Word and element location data

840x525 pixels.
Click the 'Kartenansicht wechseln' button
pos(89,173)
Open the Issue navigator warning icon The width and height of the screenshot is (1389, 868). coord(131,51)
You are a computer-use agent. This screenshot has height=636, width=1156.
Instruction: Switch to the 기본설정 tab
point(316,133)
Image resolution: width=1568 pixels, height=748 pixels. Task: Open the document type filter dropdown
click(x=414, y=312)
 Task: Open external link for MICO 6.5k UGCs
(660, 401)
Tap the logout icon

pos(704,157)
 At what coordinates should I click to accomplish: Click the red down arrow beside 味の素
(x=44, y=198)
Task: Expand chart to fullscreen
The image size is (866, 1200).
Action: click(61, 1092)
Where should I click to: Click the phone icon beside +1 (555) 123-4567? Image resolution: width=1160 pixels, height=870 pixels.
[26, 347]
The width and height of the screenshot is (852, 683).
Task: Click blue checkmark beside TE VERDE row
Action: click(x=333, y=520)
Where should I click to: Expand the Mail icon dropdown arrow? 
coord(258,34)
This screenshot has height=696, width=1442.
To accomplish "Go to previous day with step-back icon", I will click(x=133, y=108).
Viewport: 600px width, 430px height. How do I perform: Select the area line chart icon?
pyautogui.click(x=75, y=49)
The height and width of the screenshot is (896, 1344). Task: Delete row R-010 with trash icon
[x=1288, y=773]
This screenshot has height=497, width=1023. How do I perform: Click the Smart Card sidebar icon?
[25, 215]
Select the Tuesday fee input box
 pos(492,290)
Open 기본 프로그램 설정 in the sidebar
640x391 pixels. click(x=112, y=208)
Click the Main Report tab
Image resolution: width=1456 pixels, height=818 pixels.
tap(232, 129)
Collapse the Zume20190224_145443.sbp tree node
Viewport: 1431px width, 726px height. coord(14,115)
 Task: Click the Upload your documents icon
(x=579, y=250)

Instructions for the task → Please copy out the rows above verbatim, everything from the start of the rows down to and including the line containing "will click(x=133, y=108).".

The response →
840x525 pixels.
Click the 'Kartenansicht wechseln' button
pos(89,173)
Open the Issue navigator warning icon The width and height of the screenshot is (1389, 868). coord(131,51)
You are a computer-use agent. This screenshot has height=636, width=1156.
Instruction: Switch to the 기본설정 tab
point(316,133)
Image resolution: width=1568 pixels, height=748 pixels. Task: Open the document type filter dropdown
click(x=414, y=312)
 Task: Open external link for MICO 6.5k UGCs
(660, 401)
Tap the logout icon

pos(704,157)
 At what coordinates should I click to accomplish: Click the red down arrow beside 味の素
(x=44, y=198)
Task: Expand chart to fullscreen
The image size is (866, 1200).
Action: click(61, 1092)
Where should I click to: Click the phone icon beside +1 (555) 123-4567? Image resolution: width=1160 pixels, height=870 pixels.
[26, 347]
The width and height of the screenshot is (852, 683).
Task: Click blue checkmark beside TE VERDE row
Action: click(x=333, y=520)
Where should I click to: Expand the Mail icon dropdown arrow? 
coord(258,34)
This screenshot has height=696, width=1442.
To accomplish "Go to previous day with step-back icon", I will click(x=133, y=108).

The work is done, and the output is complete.